NO ATOMIC TARGET: Picking the Air Force Academy Location

Today’s post was written by William Carver, Archives Technician at the National Archives at Denver.

Amazon intends to unveil the selection of its new HQ2 location sometime in 2018. The buzz that has surrounded the selection process, and the various offers presented by states and cities, drew a lot of attention over the last year. The desire to lure Amazon drove many locations to offer the company extensive tax breaks and other benefits. Some locations went above and beyond in their attempts. Tucson, Arizona sent Jeff Bezos a 21 foot tall saguaro cactus as a way to illustrate their room for the company to grow.
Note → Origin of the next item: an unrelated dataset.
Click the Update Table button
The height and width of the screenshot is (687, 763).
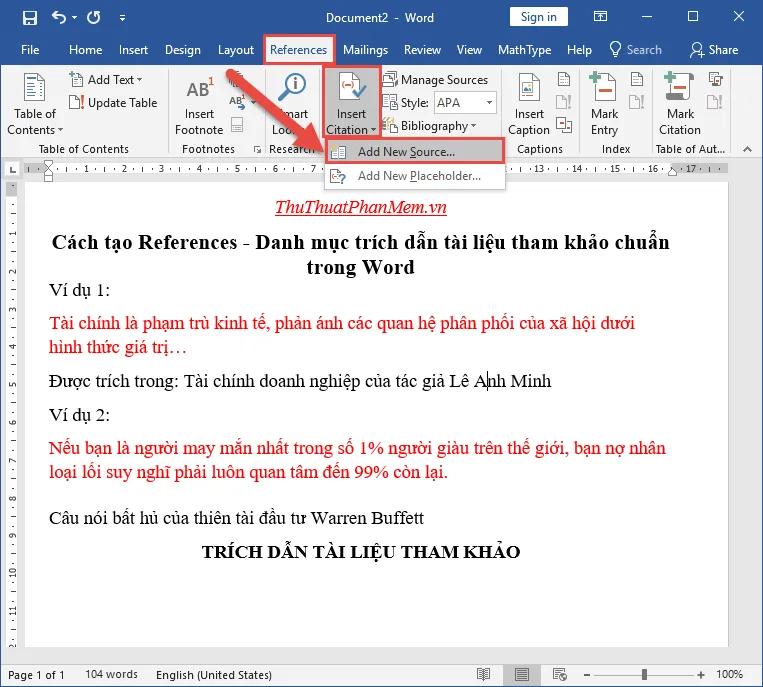[x=113, y=102]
Stonecrest, Georgia de-annexed 345 acres and renamed the land “Amazon.” Even local companies tried to bolster their city’s bids, like Primanti Bros. in Pittsburgh that offered free sandwiches to every Amazon employee if Pittsburgh was selected.[1]
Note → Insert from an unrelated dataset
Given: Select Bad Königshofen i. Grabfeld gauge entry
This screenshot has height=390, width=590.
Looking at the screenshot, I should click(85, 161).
This was far from the first time cities presented competing offers in hopes of bringing economic development to their back yard and cities have historically found interesting, and sometimes quirky, ways to promote themselves. The records of the Air Force Academy’s site selection provides an opportunity to look at what Amazon may have been offered if the company had existed 70 years ago. Much like the drive to score a deal with Amazon, cities across the country developed proposals detailing why they would be the best fit for the nation’s newest service academy.  These records, found in Reports Regarding Proposed Air Force Academy Site Selection, 1950-1950 (NAID 2580022) National Archives Record Group 341, Records of Headquarters U.S. Air Force, provide an interesting look at what cities considered important when attempting to entice development to their area in the late 1940’s.
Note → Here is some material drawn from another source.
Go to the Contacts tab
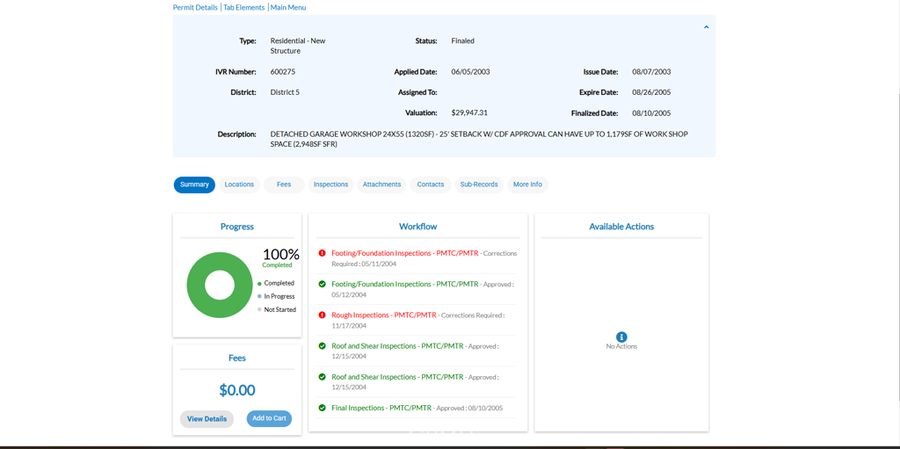point(430,185)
Denver’s Beauty and Genius

Denver, Colorado presents one of the larger proposals preserved in the records. In addition to the braggadocios claims made in attempts to brand the city as the best choice for the Academy site, the documents from this proposal provide a look at how Denver has changed in more than half a century. The report compiled by the Denver Chamber of Commerce proposing the city as the Air Force Academy’s site stated that, “unlike other large cities Denver is not crowded or congested…” and “there is room in Denver, room to breathe the pure, fresh mountain air for which it is famed.”[2] The same sentiments may hold true today, though it may be hard to convince anyone stuck on I-25 during their commute. Where words may fail to properly illustrate the increased bustle of the Denver area, photographs may provide the better example. Denver’s proposal is luckily filled with wonderful photographs of all that 1950’s Denver had to offer. The prints provide a look at how far the city has come since they were taken. One photograph shows a Denver that would be completely alien to newer residents if not for landmarks like Mount Evans and the capital building. The pictures show a sparsely populated stretch leading up to the foothills and the absence of Denver’s currently robust skyline.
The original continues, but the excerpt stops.